For AUC analysis of PSV, we initially compared each group with the control group. The highest AUC values were observed in the tp artery group (Table III). Following subgroup analysis, we compared all groups together with the control group. The PSVtp AUC value was the highest of the three arteries, at 0.918±0.03 (p=0.001); this was >0.9, indicating a perfect cut-off point at 54 cm/second. Thus, the PSV of the tp artery in patients with clubfoot is presumed to be <54 cm/second for most deformed feet (Table III).
For AUC analysis of RI, we first compared each group with the control group. The highest AUC values were observed in the pop artery group (Table IV).
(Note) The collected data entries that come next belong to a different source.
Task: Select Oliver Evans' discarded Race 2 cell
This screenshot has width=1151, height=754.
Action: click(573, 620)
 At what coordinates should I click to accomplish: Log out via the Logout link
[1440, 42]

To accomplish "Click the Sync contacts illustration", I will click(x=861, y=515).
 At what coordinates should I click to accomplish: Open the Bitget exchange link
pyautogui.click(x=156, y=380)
We compared all groups together with the control group and analyzed the AUC values for RI. The RIpop AUC value was the highest of the three arteries, at 0.938±0.06 (p=0.001) and was >0.9, indicating a perfect cut-off point of 0.77. Thus, RI values >0.77 are likely to be related to clubfoot deformity (Table IV).
These results support the first part of our hypothesis that the RI and PSV values of major foot arteries are important parameters that influence the onset of clubfoot. Peak systolic velocity tp and RIpop are particularly useful parameters, for which AUC analysis indicated perfect cut-off points. RI values depend on the pathology, specific organ analyzed, and the age of the patient. Renal RI can show renal microcirculation and is particularly useful in the assessment of patients who have undergone renal transplantation; splenic RI and renal RI are used as predictors of hemorrhagic shock development within the first 24 hours postoperatively. Renal RI is considered to be normal at <0.7, indeterminate between 0.7-0.8, and elevated at >0.8. Importantly, there are no such reference values for clubfoot in babies. To the best of our knowledge, this is the first study regarding this issue.
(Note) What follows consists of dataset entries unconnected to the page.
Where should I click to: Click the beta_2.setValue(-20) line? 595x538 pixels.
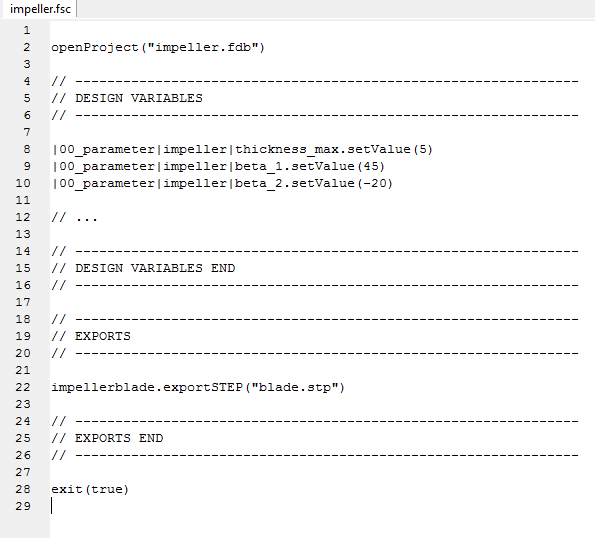tap(222, 184)
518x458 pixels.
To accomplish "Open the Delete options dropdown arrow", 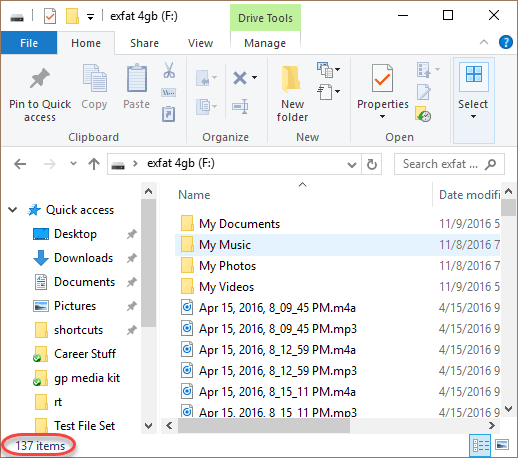I will click(x=255, y=77).
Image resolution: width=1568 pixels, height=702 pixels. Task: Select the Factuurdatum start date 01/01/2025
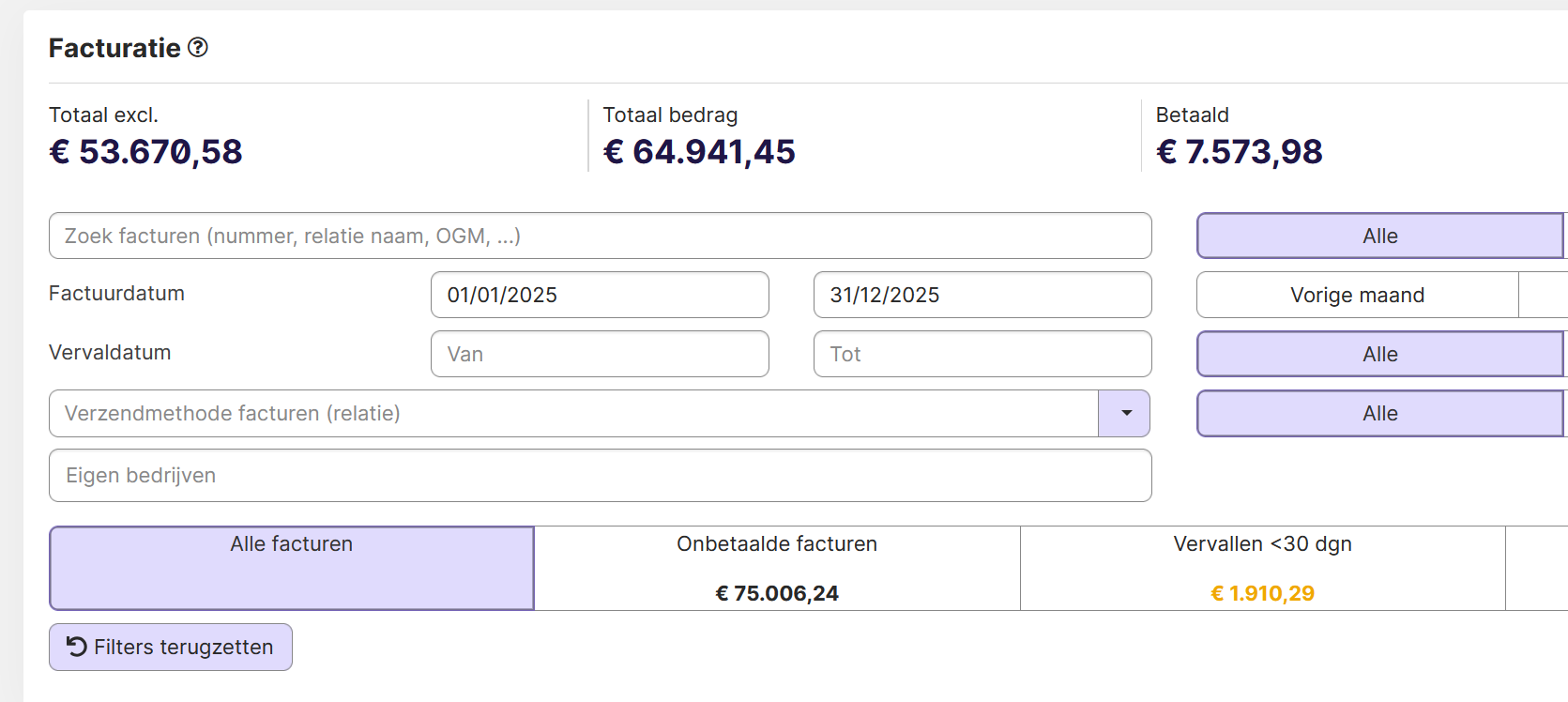click(x=600, y=295)
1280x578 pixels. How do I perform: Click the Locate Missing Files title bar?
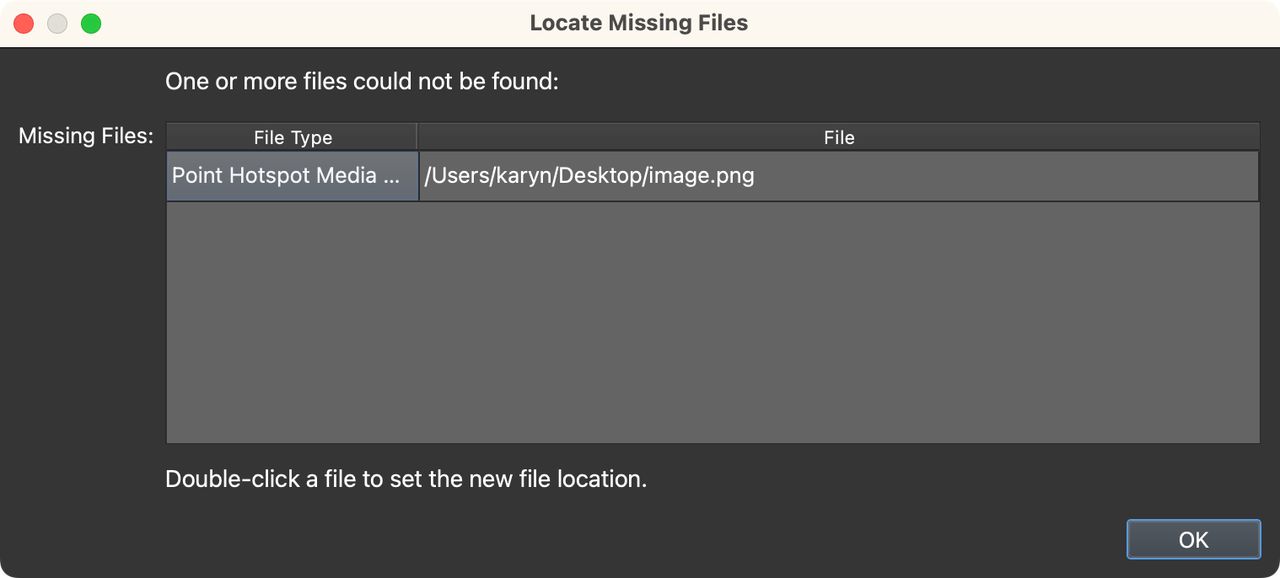[639, 22]
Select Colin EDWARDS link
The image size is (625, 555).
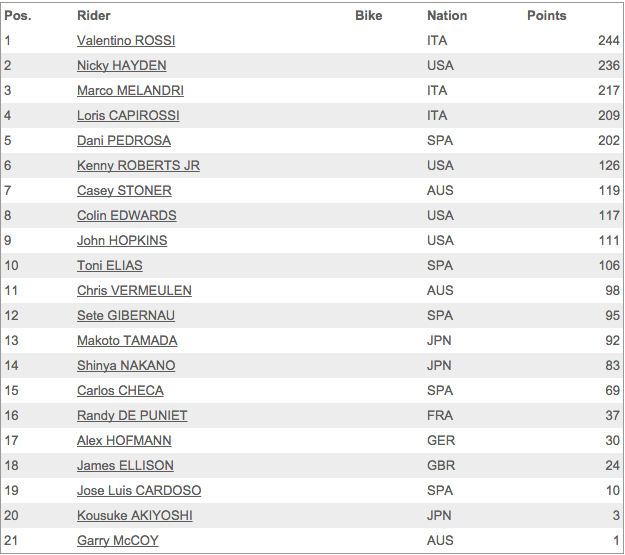(x=127, y=216)
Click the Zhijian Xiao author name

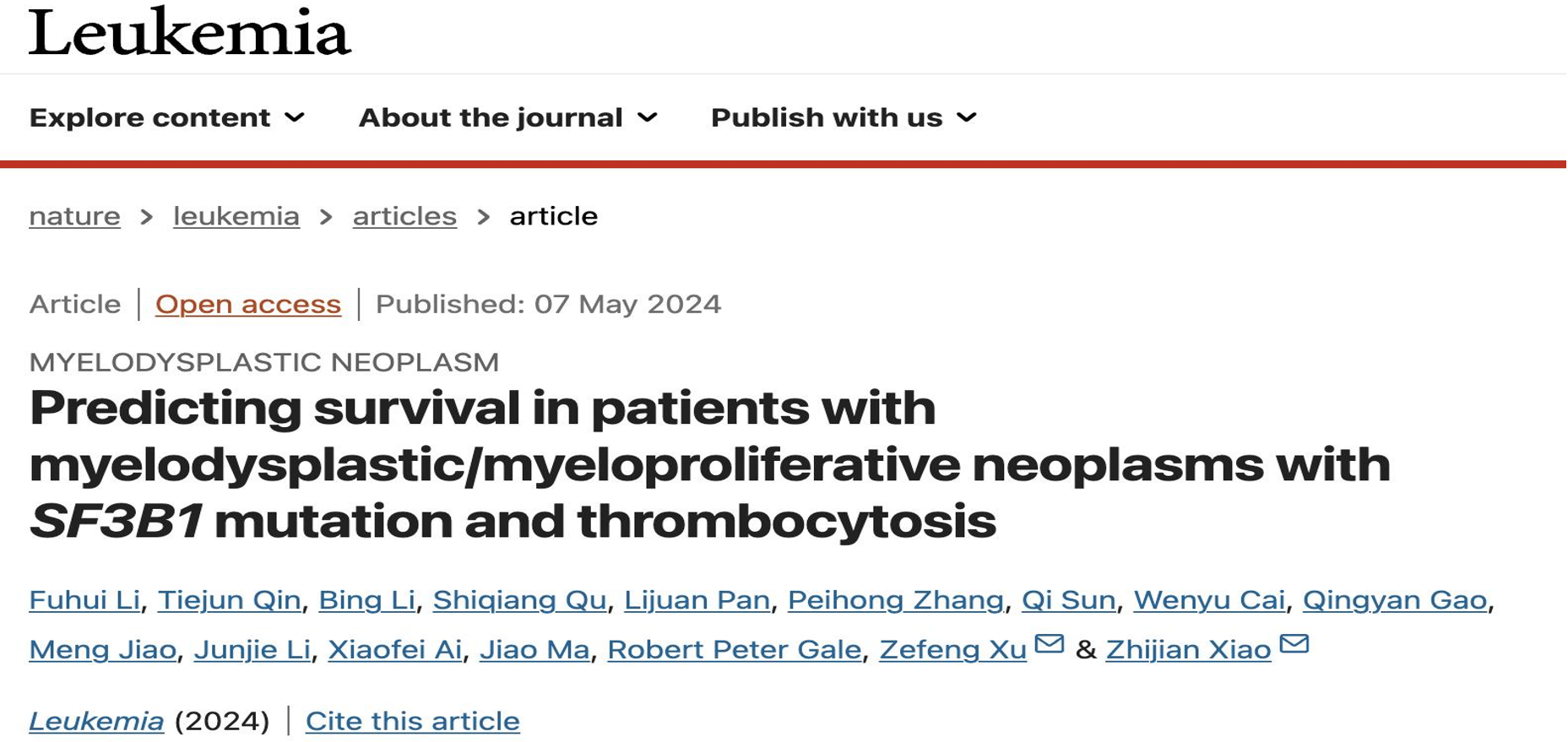(x=1188, y=649)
We had some limitations in this study. Our study is not a blinded study and we did not have the first examination reports and the scores of any classification system. Hence, we accepted deformities as sensitive or resistive according to the type of treatment. The other issue is that the number of surgeries seems to be very high. In our district, the socioeconomic status of the people is low and there is a huge Syrian refugee population. Many clubfoot patients may not be treated till to very late ages or the parents may not adhere to the treatment process, causing the deformities to recur. We applied manipulation and casting to all of these neglected patients and successfully treated most of them conservatively. However, some of these patients were treated surgically because of their advanced deformities. To overcome these limitations, well-designed prospective blinded studies should be conducted from the beginning of the treatment.
In conclusion, we think that vascular deficiency is a component of clubfoot deformity. Resistive index and PSV provide information regarding microcirculation in feet, and may be used as important parameters for clubfoot patients. In clubfoot, lower extremity arterial structures are affected bilaterally, although the deformity may be unilateral. Although we could not establish these parameters as prognostic criteria for clubfoot in the present study, a well-designed prospective study with more patients may reveal further valuable information regarding these parameters.
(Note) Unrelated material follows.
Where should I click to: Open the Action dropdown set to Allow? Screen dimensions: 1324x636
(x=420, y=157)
Citation: Bozkurt C, Bekin Sarıkaya PZ, Karayol SS, Sipahioğlu S, Sarıkaya B, Altay MA, et al. Resistive index and peak systolic velocity for congenital talipes equinovarus: A color Doppler ultrasonography study. Jt Dis Relat Surg 2020;31(2):169-174.
The authors declared no conflicts of interest with respect to the authorship and/or publication of this article.
The authors received no financial support for the research and/or authorship of this article.